- **TEXT SECTION**
[start]

United States District Court, S.D. Indiana, Indianapolis Division

September 23, 2019

VINCENT NELL HOOVER, JR. Plaintiff,
v.
CLARKSVILLE POLICE DEPARTMENT, and DEREK CRAWFORD (Officer), Defendants.

          ENTRY ON DEFENDANT'S MOTION TO DISMISS

          TANYA WALTON PRATT, JUDGE

         This matter is before the Court on a partial Motion to Dismiss filed by Defendant Clarksville Police Department (Dkt. 15), pursuant to Federal Rule of Civil Procedure 12(b)(6) on the ground the plaintiff has failed to state a claim upon which relief can be granted. Plaintiff Vincent Nell Hoover, Jr. (“Hoover”), filed this pro se action against the Clarksville Police Department and Officer Derek Crawford (“Officer Crawford”) asserting claims of false arrest and illegal search. The Clarksville Police Department seeks dismissal, asserting that it is not a suable entity. For the reasons stated below, the Motion is granted.

         I. BACKGROUND

         As required when reviewing a motion to dismiss, the court accepts as true the factual allegations in the complaint and draws all inferences in favor of plaintiff as the non-moving party. See Bielanski v. County of Kane, 550 F.3d 632, 633 (7th Cir. 2008).

         On March 13, 2018, Hoover was at a Burlington Coat Factory store in Clarksville, Indiana with a friend. His friend was suspected of shoplifting and Hoover had nothing to do with any alleged crime at Burlington. When Officer Crawford arrived to investigate he conducted an illegal search of Hoover’s person and located a firearm and drug paraphernalia. Hoover was arrested, transported and booked into the Clarksville Jail.

         II. LEGAL STANDARD

         Federal Rule of Civil Procedure 12(b)(6) allows a defendant to move to dismiss a complaint that has failed to “state a claim upon which relief can be granted.” Fed R. Civ. P. 12(b)(6). When deciding a motion to dismiss under Rule 12(b)(6), the court accepts as true all factual allegations in the complaint and draws all inferences in favor of the plaintiff. Bielanski, 550 F.3d at 633. However, courts “are not obliged to accept as true legal conclusions or unsupported conclusions of fact.” Hickey v. O’Bannon, 287 F.3d 656, 658 (7th Cir. 2002).

         The complaint must contain a “short and plain statement of the claim showing that the pleader is entitled to relief.” Fed.R.Civ.P. 8(a)(2). Therefore, the court must determine whether the complaint contains sufficient factual matter, accepted as true to “state a claim to relief that is plausible on its face.” Bell Atlantic Corp. v. Twombly, 550 U.S. 544, 555 (2007).

[end]

- **ROWS**
[start]

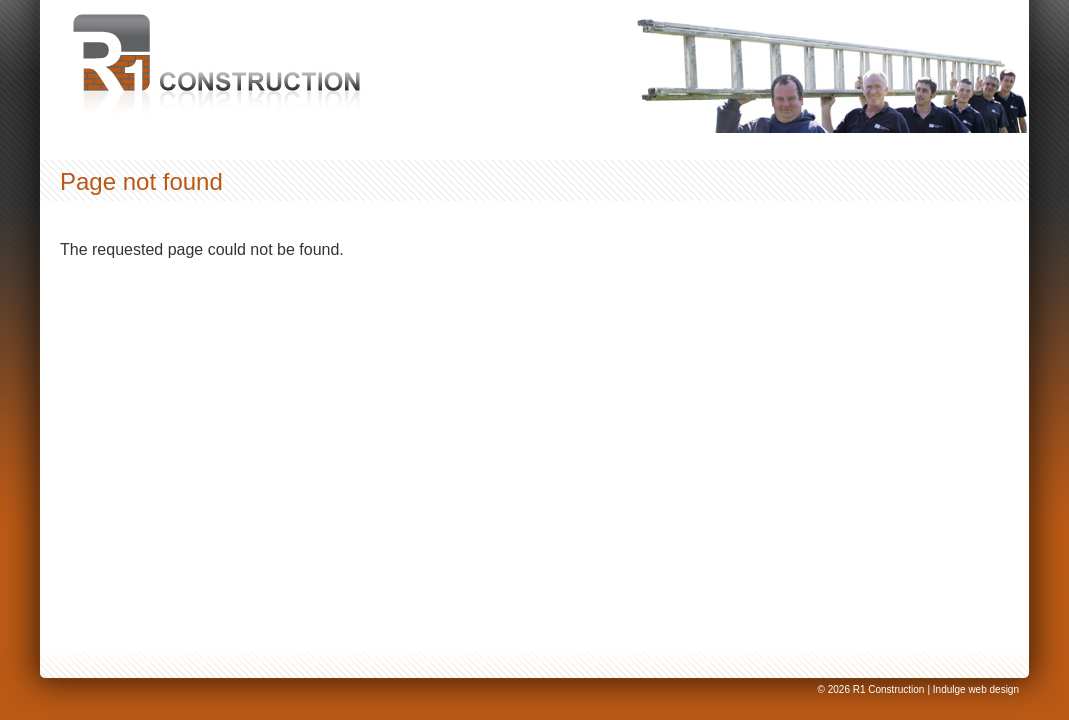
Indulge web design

[end]
[start]

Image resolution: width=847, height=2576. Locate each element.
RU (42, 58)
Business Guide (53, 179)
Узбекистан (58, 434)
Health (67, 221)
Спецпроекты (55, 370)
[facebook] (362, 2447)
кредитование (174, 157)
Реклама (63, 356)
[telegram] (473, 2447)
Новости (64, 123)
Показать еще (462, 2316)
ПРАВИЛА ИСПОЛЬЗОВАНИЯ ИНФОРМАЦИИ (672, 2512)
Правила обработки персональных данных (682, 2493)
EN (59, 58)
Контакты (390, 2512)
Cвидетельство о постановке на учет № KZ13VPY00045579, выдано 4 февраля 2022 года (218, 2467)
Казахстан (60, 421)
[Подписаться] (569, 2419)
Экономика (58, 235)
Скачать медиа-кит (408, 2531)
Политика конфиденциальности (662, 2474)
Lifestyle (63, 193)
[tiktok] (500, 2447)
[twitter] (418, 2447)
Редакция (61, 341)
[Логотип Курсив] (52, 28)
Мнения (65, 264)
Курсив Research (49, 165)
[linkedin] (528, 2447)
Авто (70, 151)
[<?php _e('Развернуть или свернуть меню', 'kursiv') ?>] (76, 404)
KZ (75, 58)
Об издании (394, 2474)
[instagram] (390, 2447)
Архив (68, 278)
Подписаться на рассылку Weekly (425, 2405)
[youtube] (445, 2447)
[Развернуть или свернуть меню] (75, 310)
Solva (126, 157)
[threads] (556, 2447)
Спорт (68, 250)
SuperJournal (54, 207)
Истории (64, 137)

[end]

- **WRITTEN TASK 1**
Which cases does the court entry on the motion to dismiss cite by name?
- **WRITTEN TASK 2**
Can you carry on the court entry on the motion to dismiss, picking up right after its last sentence?

- **RIGHT ANSWER 1**
- Bielanski v. County of Kane
- Hickey v. O'Bannon
- Bell Atlantic Corp. v. Twombly

- **RIGHT ANSWER 2**
         The United States Supreme Court further explained that although “detailed factual allegations” are not required, mere “labels, ” “conclusions, ” or “formulaic recitation[s] of the elements of a cause of action” are insufficient. Id. See Bissessur v. Ind. Univ. Bd. of Trs., 581 F.3d 599, 603 (7th Cir. 2009) (“it is not enough to give a threadbare recitation of the elements of a claim without factual support”). To be facially plausible, the complaint must allow “the court to draw the reasonable inference that the defendant is liable for the misconduct alleged.” Ashcroft v. Iqbal, 556 U.S. 662, 678 (2009) (citing Twombly, 550 U.S. at 556).

         III. DISCUSSION

         In their partial Motion to Dismiss, Defendants ask the Court to dismiss with prejudice all claims against the Clarksville Police Department. Monell v. Dep’t of Soc. Servs., 436 U.S. 658 (1978), held that municipalities may be sued as “persons” acting under color of state law under § 1983. The Seventh Circuit has stated that in the state of Indiana, municipal corporations have the capacity to sue and be sued. Sow v. Fortville Police Dep’t, 636 F.3d 293, 300 (7th Cir. 2011).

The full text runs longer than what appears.